Thankfully, Silent Night, Deadly Night 5: The Toy Maker (1991) has nothing to say about politics. Instead, it’s a Puppet Master-style R-rated killer toys movie, made—unlike most R-rated killer toys movies from the early ’90s—without the participation of the Band brothers. (Richard Band did the music for the fourth movie, but didn’t return for the fifth.) Yuzna returns as writer and producer, however (note the kid in the Re-Animator shirt waiting to sit on Santa’s lap), as does Screaming Mad George, who gets a special “surrealistic visual design and effects” credit. Friday The 13th Part III screenwriter Martin Kitrosser, who lately has been making a living as Quentin Tarantino’s favorite script supervisor, takes over directing duties. And while the acting is still bad—albeit livelier than the last few installments in the series—and the dialogue cheesy, the last Silent Night, Deadly Night film (for now) oscillates between “imaginative” and “completely batshit crazy” without the excessive padding that ruins its predecessors, making it a more enjoyable viewing experience than the fifth direct-to-video sequel in a Christmas-themed horror series has any right to be.
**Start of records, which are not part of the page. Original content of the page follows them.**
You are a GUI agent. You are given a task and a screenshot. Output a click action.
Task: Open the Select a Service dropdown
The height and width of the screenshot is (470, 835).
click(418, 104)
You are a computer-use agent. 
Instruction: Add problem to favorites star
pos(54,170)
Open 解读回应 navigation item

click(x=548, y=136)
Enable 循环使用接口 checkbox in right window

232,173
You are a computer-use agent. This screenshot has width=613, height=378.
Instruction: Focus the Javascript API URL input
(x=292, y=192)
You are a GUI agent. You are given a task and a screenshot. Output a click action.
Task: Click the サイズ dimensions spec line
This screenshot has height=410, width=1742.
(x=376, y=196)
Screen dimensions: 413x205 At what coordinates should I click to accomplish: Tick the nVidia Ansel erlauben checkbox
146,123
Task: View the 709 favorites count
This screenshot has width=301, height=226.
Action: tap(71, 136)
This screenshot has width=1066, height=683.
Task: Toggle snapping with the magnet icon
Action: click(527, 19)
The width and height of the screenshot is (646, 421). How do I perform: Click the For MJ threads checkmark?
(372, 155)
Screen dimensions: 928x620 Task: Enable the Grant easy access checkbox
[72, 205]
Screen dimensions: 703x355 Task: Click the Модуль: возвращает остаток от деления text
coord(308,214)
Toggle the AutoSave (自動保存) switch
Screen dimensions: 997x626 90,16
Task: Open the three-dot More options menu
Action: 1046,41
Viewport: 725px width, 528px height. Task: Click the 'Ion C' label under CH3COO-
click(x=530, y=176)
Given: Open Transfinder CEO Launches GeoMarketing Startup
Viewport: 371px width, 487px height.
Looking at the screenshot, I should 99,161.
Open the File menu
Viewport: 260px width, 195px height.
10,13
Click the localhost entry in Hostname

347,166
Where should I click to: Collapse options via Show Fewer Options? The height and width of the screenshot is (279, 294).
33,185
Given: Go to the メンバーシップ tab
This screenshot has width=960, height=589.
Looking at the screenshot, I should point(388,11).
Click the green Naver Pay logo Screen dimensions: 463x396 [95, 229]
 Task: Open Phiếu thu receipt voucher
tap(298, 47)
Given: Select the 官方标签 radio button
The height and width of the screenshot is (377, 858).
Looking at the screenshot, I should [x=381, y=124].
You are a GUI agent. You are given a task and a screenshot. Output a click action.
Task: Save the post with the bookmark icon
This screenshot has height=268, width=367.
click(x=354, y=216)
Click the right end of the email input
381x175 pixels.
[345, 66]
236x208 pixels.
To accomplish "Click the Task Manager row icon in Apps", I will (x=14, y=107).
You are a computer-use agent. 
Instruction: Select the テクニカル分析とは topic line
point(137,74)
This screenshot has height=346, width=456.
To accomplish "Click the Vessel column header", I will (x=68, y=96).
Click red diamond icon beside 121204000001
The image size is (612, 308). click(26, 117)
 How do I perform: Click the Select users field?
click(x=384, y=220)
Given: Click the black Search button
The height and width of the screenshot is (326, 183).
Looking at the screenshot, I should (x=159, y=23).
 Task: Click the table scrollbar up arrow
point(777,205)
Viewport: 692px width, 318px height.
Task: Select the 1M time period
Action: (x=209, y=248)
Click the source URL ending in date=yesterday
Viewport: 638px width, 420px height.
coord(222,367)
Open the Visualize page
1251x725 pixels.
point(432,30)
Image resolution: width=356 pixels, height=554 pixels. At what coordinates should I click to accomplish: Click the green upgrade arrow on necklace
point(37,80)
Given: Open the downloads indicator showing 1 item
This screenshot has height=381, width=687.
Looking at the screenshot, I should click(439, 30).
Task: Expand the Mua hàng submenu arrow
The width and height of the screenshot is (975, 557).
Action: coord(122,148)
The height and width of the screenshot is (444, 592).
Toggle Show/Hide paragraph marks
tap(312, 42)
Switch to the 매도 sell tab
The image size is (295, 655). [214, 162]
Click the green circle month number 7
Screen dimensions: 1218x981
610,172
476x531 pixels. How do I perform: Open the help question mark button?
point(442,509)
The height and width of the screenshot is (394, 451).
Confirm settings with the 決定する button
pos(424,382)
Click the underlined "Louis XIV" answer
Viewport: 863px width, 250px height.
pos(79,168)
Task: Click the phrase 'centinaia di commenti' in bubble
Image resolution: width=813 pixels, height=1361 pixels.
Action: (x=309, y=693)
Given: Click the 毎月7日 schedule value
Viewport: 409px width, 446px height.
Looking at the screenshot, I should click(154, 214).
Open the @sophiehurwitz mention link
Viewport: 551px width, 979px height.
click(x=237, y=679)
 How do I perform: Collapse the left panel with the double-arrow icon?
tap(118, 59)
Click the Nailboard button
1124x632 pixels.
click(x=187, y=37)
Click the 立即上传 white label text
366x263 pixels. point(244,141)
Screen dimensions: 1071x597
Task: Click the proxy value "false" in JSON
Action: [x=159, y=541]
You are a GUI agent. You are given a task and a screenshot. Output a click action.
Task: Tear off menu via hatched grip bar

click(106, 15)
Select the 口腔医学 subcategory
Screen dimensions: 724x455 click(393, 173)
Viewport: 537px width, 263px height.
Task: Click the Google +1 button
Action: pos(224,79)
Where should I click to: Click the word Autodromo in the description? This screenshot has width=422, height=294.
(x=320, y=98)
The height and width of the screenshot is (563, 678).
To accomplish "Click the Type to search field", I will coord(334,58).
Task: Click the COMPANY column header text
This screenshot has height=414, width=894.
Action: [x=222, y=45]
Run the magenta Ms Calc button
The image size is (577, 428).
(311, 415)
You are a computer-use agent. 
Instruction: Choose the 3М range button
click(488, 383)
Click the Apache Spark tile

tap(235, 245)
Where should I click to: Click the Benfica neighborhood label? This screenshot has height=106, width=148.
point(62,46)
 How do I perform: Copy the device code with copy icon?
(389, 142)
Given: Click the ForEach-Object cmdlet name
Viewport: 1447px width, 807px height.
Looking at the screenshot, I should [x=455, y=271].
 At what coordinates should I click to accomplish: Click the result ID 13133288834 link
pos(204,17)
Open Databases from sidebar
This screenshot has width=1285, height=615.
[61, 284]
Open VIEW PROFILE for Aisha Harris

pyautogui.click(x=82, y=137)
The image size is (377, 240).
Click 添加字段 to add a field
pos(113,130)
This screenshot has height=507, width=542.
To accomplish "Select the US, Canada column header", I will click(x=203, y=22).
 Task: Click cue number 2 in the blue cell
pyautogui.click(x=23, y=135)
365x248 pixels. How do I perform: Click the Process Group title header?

We open with the obligatory mix of sex and childhood trauma, as a little boy walks in on his parents in bed, then immediately goes downstairs, finds a package on his front porch, and opens it to discover a toy that kind of looks like Futurama’s robot Santa Claus. Enhancing the resemblance is the little guy’s bloodlust, as it latches onto Derek’s (William Thorne, who played “Young Bill” in Bill & Ted’s Bogus Journey that same year) dad’s face shortly afterward, killing the postcoital paternal figure while the horrified blond moppet looks on. Fast forward to two weeks later, where Derek has been rendered mute by the shock of his father’s death. His mom Sarah Quinn (Jane Higginson) seems to be taking it okay though, probably because she’s got a good support system in her pal Kim (Neith Hunter), reprising her role from Initiation and also taking her brush with midwinter death in stride. (Clint Howard also briefly re-appears as Ricky, who seems to have quit the coven and taken up a new career as a mall Santa.)

Anyway, Sarah takes Ricky shopping for a new toy that won’t kill anyone he loves, but chooses poorly by patronizing struggling local toy store Petto’s, owned by eccentric Joe Petto (a down-and-out Mickey Rooney) and his son Pino (Brian Bremer from Pumpkinhead). Petto and Pino—as in Pinocchio, not the wine—used to live in the house where Sarah and Ricky now reside, but were forced to move into the basement of the toy store, presumably after Toys“R”Us came to town. Angst-ridden teen Pino is having trouble with the transition, and soon he’s creeping around the Quinn house when Sarah isn’t home, probably fondling her sweaters and going through her underwear drawer. At the same time, the neighborhood brats are being offed by killer toys, including one memorable scene where Yuzna’s real-life son is fake dispatched by exploding rollerblades.

It doesn’t take much of a narrative leap to figure out that these two story elements will come together at the end of the movie. How they come together, on the other hand, is wholly unpredictable. Combining fairy-tale imagery, androids, Oedipal urges, and Ken-doll crotches, the climax of The Toy Maker features what has to be one of the most bizarre attempted rape scenes in horror-movie history.


The irony of watching Rooney, who wrote a letter to the producers of the original Silent Night, Deadly Night calling them “scum” who “should be run out of town,” ham it up in a Santa Claus suit as the villain in The Toy Maker is overwhelming. And with the path to this cinematic moment littered with the dead careers of has-beens and never-weres alike, finally, after five movies, the true unifying theme of the Silent Night, Deadly Night franchise reveals itself: The things people will do for money.

Final ranking:

1. Silent Night, Deadly Night 5: The Toy Maker

2. Silent Night, Deadly Night

3. Silent Night, Deadly Night Part 2

4. Initiation: Silent Night, Deadly Night 4

5. Silent Night, Deadly Night 3: Better Watch Out!